» **Textausschnitt**:
= = =

Liebe Krippenfreundinnen!
Liebe Krippenfreunde!
In vielen Häusern und Wohnungen steht eine Krippe. All diese Krippen zeigen uns sehr anschaulich, was wir zu Weihnachten feiern. Gott wird Mensch! Der große Gott wird ein kleines Kind!
Apropos Krippe: Die diesjährige Weihnachtskrippe auf dem Platz vor dem Petersdom in Rom wird dem franziskanischen Wallfahrtsort Greccio nachempfunden, der mit der Krippentradition besonders verbunden ist. In Greccio hat nämlich der hl. Franz von Assisi 1223 - also genau vor 800 Jahren - die Geburt Jesu in Bethlehem anschaulich und sehr stimmungsvoll in einer Grotte nachgestellt und nachgefeiert. Damit hat er die heute weltweit verbreitete Tradition der Weihnachtskrippen begründet.
Doch Weihnachten ist keine Stimmung, sondern eine Realität; man könnte auch sagen: ein Einbruch Gottes in unsere Welt, eine Revolution! Ein Ereignis also, das so sehr in das Weltgeschehen eingegriffen hat, dass wir seitdem die Geschichte in eine Zeit vor und nach Christi Geburt einteilen.
Das Eigentliche und Wichtigste zu Weihnachten ist und war zu allen Zeiten die Botschaft des Engels: „Heute ist euch der Retter geboren“ (Lk 2,11)!
Doch der nüchterne Blick auf die Gegenwart zeigt uns: Die Welt, so scheint es, ist völlig aus den Fugen geraten. Und wir singen trotzdem zu Weihnachten im Schein der Kerzen vom „holden Knaben im lockigen Haar“ und schwärmen von der Idylle einer „fröhlichen, seligen, gnadenbringenden Weihnachtszeit“.
Doch machen wir uns da nicht etwas vor, wenn wir behaupten: „Christus, der Retter ist da“? - Was sollen wir also tun? Verstummen oder weitersingen, klagen oder feiern?
Für uns Christinnen und Christen gibt es darauf eigentlich nur eine Antwort! Wir brauchen Weihnachten mit seiner frohmachenden und trostvollen Botschaft, mit seinen Visionen und Hoffnungsbildern! Wenn wir uns keine Welt ohne Hass und Krieg vorstellen; wenn wir uns nicht ausmalen, wie ein harmonisches Zusammenleben im Kleinen wie im Großen gelingen könnte; wenn wir keine Vision haben, wie eine Gemeinschaft und Welt aussehen müsste, in der man ehrlich und gerecht miteinander umgeht, dann verkommen wir und fallen über kurz oder lang in eine tiefe Depression und Gleichgültigkeit.

= = =

» **Aufgeführtes Material**:
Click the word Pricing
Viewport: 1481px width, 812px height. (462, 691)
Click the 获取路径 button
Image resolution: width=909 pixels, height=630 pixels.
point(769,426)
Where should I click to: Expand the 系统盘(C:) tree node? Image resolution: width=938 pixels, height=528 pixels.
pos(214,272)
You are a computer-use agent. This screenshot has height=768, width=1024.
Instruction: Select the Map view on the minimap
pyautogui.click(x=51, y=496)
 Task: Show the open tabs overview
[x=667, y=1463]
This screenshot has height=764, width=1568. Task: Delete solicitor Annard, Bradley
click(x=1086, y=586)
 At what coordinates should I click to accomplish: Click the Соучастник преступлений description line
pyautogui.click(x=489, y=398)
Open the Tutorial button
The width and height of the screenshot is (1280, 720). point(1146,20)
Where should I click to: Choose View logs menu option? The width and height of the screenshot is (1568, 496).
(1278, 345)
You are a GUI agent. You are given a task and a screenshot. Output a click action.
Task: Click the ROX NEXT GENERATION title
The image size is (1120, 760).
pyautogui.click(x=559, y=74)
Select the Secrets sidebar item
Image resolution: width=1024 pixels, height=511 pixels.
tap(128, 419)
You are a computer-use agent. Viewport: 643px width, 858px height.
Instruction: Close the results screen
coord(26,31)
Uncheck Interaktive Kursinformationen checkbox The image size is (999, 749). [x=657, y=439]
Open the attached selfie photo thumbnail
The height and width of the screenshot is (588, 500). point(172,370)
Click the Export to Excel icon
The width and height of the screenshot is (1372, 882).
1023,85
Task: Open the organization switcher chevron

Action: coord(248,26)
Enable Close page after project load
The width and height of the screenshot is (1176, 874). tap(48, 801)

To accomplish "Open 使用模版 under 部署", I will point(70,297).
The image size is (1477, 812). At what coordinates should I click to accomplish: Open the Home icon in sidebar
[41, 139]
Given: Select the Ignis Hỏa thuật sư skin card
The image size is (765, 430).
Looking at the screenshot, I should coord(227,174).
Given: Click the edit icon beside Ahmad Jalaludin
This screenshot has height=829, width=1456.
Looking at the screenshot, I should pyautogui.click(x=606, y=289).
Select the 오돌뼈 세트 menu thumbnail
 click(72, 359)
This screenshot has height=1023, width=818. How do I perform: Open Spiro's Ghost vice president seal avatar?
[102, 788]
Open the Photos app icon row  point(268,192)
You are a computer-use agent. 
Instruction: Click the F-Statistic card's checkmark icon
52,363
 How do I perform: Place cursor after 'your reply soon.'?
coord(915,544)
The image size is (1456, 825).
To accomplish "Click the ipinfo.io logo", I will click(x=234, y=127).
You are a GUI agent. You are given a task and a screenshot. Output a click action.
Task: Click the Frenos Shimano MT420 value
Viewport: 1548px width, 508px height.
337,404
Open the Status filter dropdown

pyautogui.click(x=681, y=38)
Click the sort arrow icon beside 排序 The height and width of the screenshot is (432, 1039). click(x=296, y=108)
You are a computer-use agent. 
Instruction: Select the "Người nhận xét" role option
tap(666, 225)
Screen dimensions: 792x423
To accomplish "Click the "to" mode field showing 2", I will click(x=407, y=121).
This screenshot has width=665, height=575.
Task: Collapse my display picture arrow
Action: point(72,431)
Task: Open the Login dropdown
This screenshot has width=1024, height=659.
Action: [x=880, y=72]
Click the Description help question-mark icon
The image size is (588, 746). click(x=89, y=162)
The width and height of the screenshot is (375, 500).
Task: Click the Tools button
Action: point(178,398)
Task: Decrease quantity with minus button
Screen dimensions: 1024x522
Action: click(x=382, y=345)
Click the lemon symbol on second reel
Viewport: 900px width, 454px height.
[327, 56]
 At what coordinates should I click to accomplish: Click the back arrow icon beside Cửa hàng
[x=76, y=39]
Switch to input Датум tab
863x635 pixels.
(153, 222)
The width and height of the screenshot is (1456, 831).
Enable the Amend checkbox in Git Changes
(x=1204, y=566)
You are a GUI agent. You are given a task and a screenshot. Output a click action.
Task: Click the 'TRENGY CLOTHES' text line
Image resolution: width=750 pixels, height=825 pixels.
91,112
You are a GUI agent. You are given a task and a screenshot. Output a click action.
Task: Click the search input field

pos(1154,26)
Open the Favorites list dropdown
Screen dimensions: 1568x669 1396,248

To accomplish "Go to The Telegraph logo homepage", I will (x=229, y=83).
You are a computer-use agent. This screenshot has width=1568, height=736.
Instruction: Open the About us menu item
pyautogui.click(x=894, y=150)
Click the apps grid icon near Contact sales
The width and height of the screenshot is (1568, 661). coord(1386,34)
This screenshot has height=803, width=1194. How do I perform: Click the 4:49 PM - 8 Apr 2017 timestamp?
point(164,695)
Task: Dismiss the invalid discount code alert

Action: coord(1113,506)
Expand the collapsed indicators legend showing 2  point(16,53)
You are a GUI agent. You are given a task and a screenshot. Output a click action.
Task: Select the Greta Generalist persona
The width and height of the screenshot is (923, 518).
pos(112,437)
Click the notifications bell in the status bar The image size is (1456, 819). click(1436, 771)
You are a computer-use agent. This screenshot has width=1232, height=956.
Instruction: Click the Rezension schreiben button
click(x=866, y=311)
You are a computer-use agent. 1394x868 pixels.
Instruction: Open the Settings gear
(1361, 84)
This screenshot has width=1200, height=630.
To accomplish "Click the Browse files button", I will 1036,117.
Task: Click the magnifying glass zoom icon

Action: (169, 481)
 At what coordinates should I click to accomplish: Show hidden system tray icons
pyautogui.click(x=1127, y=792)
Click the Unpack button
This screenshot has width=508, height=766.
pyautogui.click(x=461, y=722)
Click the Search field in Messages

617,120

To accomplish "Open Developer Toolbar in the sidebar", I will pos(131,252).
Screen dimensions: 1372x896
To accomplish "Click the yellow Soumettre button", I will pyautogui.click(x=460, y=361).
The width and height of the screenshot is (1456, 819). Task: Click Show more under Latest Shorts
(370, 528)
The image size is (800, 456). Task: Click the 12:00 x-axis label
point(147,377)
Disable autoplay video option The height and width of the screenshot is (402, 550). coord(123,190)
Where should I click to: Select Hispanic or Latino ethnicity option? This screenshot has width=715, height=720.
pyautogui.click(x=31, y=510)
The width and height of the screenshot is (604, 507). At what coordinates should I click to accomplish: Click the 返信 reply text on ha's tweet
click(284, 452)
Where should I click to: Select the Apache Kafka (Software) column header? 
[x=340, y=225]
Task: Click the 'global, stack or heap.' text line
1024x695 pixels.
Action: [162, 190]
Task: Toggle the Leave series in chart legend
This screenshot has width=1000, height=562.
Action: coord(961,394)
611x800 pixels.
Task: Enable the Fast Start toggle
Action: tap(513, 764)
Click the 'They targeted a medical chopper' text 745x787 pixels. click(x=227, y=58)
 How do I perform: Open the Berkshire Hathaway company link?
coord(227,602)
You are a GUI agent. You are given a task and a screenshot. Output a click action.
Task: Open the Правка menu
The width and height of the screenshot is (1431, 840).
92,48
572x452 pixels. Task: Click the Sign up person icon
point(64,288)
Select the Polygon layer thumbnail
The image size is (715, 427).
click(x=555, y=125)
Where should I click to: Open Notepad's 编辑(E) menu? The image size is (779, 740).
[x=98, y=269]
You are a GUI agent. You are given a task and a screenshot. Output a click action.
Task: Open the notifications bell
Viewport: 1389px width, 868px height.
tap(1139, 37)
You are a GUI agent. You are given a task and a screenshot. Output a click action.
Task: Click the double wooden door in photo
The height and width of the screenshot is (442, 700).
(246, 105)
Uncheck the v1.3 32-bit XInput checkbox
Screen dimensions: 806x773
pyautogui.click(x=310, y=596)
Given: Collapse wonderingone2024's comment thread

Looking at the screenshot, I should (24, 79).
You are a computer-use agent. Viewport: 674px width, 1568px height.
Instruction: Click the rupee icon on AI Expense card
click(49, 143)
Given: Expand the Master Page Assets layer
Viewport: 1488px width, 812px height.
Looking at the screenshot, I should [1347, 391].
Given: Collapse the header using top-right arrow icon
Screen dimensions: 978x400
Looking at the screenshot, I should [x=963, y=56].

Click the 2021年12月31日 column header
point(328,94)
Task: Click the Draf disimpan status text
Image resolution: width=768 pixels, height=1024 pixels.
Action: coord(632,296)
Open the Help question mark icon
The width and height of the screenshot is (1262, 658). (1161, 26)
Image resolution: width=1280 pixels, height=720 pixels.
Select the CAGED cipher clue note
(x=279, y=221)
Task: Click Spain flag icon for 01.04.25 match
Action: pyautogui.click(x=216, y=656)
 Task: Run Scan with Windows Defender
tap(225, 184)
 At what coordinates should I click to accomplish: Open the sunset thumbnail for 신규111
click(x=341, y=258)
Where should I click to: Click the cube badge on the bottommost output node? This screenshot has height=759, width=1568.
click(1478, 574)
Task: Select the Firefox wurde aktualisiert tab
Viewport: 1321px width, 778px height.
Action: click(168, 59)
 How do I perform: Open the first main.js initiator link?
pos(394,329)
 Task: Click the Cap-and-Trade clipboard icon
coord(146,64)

= = =

» **Aufgabenliste**:
• 1. Bitte beantworte diese Fragen zum Textausschnitt:
(a) In welchem Jahr stellte der hl. Franz von Assisi in Greccio die Geburt Jesu nach?
(b) Wo steht die diesjährige Weihnachtskrippe, die Greccio nachempfunden wird?
(c) Welche Bibelstelle ist für die Botschaft des Engels angegeben?
• 2. Welche vier Handlungsmöglichkeiten nennt der Textausschnitt unmittelbar nach „Was sollen wir also tun?“ als Alternativen?

» **Erwartete Antworten**:
• 1.
(a) 1223
(b) Auf dem Platz vor dem Petersdom in Rom
(c) Lk 2,11

• 2. Verstummen, weitersingen, klagen, feiern